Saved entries
○ ○ ○ ○

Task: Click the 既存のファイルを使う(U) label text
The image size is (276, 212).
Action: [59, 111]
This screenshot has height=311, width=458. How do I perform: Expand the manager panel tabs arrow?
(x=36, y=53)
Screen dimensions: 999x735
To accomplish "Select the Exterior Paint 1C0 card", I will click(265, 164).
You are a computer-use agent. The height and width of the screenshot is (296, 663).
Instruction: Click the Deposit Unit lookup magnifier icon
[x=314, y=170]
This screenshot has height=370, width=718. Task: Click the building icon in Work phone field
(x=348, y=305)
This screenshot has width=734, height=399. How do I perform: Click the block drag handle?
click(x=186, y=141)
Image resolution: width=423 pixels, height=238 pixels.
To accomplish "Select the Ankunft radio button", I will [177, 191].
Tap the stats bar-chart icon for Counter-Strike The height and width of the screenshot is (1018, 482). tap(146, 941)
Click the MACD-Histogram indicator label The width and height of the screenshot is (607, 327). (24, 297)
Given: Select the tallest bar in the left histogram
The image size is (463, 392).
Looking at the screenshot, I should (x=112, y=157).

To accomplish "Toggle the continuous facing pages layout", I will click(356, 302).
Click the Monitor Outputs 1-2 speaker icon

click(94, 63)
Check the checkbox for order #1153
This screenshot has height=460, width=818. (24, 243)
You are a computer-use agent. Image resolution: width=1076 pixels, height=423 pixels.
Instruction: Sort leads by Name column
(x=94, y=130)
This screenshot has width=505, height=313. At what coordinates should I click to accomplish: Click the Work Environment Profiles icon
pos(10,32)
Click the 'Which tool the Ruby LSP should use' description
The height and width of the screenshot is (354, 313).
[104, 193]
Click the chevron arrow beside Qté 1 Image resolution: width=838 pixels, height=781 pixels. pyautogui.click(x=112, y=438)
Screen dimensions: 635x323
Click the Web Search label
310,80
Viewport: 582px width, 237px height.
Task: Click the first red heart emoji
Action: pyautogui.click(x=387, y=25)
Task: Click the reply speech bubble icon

○ ○ ○ ○

Scan the entries above for the word "Select". Report the lines that hold it.

To accomplish "Select the Exterior Paint 1C0 card", I will click(265, 164).
To accomplish "Select the Ankunft radio button", I will [177, 191].
Given: Select the tallest bar in the left histogram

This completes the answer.